- **WHAT NEEDS TO BE DONE**
Can you gather every line of the data below that contains the string "date" and copy each one out in full? Treat case as significant.

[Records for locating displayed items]
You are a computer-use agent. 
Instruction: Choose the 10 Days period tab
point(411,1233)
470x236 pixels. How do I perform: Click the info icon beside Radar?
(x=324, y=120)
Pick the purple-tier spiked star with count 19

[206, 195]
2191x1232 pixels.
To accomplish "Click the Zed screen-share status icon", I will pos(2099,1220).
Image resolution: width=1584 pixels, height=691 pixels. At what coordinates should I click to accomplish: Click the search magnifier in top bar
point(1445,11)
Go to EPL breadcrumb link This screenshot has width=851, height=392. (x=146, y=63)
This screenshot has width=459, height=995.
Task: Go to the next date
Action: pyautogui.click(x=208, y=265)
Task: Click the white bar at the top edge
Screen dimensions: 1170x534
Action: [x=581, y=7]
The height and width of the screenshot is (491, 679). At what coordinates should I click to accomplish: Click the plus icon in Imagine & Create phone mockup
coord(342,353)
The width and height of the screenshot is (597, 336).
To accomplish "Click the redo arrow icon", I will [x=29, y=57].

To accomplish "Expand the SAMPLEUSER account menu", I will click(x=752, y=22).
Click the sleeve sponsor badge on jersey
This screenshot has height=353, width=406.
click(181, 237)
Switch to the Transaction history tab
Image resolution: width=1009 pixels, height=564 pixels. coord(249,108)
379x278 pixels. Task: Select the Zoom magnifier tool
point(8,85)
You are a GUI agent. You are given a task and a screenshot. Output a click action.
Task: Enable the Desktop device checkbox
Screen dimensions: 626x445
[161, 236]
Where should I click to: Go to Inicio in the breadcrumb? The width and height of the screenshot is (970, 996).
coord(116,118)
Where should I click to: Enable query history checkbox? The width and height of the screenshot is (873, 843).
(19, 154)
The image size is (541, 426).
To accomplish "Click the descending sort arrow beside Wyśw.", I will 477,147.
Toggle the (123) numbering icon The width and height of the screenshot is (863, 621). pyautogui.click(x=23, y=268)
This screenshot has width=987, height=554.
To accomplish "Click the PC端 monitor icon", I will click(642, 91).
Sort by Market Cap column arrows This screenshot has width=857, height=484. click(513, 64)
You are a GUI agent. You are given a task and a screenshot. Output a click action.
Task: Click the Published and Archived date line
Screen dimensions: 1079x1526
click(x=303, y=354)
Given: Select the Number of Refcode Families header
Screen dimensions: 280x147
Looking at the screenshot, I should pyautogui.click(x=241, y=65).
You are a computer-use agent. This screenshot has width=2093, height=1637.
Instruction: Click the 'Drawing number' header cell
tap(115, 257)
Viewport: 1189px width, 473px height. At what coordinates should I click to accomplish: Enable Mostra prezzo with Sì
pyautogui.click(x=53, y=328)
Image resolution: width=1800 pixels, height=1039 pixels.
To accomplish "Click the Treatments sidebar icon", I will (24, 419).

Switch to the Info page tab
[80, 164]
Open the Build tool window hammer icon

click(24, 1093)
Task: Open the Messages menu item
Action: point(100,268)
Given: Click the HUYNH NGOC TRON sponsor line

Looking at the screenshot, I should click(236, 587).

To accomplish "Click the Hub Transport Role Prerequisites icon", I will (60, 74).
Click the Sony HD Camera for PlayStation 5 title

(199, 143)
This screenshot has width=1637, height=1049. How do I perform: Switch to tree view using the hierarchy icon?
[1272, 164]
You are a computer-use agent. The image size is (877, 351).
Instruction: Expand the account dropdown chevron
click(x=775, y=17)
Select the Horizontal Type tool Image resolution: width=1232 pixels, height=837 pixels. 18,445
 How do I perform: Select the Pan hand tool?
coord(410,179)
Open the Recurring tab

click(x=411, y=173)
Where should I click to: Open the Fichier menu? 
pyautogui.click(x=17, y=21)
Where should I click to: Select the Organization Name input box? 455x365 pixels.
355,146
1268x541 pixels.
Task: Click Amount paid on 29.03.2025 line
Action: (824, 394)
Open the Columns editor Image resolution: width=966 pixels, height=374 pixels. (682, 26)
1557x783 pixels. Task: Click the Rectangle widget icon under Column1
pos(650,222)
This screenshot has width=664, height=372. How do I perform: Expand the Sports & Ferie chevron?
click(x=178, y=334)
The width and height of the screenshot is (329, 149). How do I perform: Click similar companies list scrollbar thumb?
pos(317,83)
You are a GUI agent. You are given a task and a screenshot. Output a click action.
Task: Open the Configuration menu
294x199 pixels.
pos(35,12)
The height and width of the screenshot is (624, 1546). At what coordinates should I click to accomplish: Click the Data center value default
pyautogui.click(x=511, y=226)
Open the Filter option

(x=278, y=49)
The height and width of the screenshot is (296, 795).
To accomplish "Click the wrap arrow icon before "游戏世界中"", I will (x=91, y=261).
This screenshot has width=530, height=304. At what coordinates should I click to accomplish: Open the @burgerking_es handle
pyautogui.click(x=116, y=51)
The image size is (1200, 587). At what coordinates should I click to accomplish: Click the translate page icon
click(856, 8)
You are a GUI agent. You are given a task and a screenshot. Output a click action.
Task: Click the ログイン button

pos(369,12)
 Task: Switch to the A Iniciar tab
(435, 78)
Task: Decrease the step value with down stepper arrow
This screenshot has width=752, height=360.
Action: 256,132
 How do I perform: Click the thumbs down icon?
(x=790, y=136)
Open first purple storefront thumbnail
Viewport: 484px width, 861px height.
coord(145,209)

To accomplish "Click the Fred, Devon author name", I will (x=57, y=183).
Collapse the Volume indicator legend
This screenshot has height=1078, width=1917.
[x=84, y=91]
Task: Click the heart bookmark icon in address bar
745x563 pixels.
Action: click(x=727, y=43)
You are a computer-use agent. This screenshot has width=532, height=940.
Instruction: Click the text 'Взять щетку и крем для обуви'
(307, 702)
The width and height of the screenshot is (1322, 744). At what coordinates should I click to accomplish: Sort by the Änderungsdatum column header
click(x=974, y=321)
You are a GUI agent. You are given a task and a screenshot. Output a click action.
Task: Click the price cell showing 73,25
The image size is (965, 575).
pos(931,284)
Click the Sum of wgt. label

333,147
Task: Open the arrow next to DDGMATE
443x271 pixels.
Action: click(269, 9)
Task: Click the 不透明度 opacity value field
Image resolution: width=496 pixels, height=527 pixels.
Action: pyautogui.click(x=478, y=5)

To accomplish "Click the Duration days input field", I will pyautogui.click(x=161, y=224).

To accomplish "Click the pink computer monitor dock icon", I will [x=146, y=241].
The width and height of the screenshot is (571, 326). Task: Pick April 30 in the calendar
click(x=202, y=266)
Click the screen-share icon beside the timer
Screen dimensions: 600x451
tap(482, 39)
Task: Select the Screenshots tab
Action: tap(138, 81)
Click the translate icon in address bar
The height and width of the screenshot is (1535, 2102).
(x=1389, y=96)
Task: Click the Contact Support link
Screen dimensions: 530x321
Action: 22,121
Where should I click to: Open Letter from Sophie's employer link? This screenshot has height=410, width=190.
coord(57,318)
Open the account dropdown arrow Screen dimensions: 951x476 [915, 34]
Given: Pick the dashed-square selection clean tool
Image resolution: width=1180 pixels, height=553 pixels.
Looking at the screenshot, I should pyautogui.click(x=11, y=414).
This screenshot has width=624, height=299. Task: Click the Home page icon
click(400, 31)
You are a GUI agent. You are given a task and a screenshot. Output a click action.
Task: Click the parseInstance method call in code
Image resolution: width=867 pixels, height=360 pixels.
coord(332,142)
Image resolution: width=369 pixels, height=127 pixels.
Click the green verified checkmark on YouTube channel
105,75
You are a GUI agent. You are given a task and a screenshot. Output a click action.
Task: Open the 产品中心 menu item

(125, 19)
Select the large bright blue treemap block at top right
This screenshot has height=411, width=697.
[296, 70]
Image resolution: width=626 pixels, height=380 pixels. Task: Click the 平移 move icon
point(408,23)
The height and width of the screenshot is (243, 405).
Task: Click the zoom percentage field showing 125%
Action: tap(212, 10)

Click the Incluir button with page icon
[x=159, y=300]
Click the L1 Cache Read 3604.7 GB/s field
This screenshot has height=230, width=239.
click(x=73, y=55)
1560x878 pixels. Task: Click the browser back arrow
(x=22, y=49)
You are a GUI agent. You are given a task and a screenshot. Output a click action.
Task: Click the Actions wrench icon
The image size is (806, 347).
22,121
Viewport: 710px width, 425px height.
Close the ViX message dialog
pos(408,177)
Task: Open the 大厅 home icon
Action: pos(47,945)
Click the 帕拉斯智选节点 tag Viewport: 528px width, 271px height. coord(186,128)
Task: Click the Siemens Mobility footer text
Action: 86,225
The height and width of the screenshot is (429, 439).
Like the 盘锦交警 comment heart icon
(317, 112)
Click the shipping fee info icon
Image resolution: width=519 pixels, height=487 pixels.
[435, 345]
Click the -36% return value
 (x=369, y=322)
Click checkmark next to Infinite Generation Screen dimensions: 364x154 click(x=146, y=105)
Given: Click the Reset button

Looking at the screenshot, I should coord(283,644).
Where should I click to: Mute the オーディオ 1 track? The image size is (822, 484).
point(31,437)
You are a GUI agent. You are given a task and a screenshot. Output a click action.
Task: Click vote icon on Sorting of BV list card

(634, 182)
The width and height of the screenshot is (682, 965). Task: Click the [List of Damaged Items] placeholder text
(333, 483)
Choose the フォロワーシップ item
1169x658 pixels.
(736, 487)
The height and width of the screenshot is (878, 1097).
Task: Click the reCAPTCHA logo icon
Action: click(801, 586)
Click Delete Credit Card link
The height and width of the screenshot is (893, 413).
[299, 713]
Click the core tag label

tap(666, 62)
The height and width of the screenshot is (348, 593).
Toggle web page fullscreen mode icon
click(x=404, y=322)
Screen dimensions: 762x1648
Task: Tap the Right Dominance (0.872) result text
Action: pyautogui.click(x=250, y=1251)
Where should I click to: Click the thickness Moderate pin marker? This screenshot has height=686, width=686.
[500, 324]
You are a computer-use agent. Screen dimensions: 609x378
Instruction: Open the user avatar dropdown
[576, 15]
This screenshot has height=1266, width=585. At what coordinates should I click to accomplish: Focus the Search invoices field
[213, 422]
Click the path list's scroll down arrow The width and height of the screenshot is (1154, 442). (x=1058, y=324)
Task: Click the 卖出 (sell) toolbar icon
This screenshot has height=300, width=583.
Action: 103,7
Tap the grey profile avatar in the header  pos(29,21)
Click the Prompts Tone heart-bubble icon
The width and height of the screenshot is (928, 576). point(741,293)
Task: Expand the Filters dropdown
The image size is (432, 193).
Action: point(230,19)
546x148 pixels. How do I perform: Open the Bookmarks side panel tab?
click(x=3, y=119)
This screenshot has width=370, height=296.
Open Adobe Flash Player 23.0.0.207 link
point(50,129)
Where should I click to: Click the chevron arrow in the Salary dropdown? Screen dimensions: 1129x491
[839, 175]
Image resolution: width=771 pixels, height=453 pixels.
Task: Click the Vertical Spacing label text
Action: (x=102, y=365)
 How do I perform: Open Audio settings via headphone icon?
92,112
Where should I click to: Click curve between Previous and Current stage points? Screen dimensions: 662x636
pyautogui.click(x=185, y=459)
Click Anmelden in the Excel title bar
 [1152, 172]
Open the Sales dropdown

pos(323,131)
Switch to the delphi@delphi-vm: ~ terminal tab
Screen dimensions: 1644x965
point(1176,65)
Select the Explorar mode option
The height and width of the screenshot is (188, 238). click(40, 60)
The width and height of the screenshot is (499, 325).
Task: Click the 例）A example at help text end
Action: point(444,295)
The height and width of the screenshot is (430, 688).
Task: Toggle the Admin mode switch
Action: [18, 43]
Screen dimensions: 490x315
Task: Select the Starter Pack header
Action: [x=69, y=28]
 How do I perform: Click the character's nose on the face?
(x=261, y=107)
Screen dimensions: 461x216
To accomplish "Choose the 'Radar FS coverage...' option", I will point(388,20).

- **WRITTEN ANSWER**
Task: Go to the next date
Task: Click the Published and Archived date line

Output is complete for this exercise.